Erster Bürgermeister Olaf Scholz verkündet Gründach-Strategie der Stadt Hamburg

Welchen Schwung das Thema Dachbegrünung nehmen kann, wenn die politischen Entscheidungsträger die Weichenstellung in die Hand nehmen, machte der Erste Bür­germeister der Stadt Hamburg, Olaf Scholz, in seinem Grußwort an die Teilnehmer des Kongresses deutlich. Für seine Zukunftsvision einer lebendigen Dachlandschaft mit Grün- und Erholungsqualitäten hat er die Entwicklung einer umfassenden kommunalen Gründach-Strategie in Auftrag gegeben. Dabei sollen die Dachflächen, je nach Eignung und Bedarf, als Freizeitbereiche, Ruhezonen, soziale Treffpunkte, Regenwasserspei­cher oder Klimawandelanpassungsmaßnahmen aktiviert werden. Hamburg übernimmt damit bundesweit eine Vorbildfunktion für die Einbindung begrünter Dächer zum Erhalt und Ausbau der grünen Infrastruktur.

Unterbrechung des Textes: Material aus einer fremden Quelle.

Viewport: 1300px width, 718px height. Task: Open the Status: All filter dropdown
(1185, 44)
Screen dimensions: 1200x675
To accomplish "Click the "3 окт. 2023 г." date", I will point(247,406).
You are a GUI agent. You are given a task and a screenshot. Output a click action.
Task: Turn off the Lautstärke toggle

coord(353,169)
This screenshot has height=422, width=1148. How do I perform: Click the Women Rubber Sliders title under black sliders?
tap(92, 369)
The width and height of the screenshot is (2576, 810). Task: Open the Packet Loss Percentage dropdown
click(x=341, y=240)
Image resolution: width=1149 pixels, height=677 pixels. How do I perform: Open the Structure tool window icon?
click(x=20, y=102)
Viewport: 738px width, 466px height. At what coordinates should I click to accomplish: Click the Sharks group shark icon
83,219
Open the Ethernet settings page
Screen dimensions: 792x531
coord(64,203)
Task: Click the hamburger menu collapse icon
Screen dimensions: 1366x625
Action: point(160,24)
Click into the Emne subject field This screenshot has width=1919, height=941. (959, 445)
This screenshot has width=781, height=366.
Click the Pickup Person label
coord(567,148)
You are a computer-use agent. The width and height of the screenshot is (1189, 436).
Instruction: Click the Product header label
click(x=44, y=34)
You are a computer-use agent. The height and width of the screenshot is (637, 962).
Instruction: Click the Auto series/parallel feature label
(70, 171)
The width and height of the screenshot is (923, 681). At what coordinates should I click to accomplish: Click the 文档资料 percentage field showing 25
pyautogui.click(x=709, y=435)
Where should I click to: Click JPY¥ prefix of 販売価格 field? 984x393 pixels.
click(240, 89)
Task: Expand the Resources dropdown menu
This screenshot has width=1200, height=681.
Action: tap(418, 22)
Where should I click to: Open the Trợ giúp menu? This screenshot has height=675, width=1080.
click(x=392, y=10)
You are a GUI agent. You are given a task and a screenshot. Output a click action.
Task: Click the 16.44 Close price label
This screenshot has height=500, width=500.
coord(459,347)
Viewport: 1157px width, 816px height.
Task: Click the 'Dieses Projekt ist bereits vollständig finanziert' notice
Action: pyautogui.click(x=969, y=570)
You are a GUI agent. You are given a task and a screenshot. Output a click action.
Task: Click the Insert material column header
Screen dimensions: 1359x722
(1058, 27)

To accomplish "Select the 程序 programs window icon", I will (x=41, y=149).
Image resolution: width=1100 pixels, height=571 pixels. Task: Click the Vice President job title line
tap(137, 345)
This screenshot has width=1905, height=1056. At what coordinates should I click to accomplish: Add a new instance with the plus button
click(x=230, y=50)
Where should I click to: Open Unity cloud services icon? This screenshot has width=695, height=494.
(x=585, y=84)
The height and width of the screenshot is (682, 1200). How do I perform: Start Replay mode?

Komplettiert wurde das Vortragsprogramm des zweiten Kongresstages durch Projekt­vorstellungen aus den Niederlanden, Russland, Polen, Deutschland, Singapur und der Türkei. Mit der Ankündigung des 4. Internationalen Gründach-Kongresses, der 2015 in Istanbul stattfinden wird, schloss sich der Kreis. In der explosiv wachsenden 14-Mil­lionen Metropole am Bosporus steht die Stadtplanung vor enormen Herausforderungen. Es wird spannend sein, zu sehen, welche Rolle die Dach- und Fassadenbegrünung bei der Entwicklung einer nachhaltigen und zukunftsorientierten Stadtentwicklung an der Schnittstelle zwischen Europa und Asien spielen kann.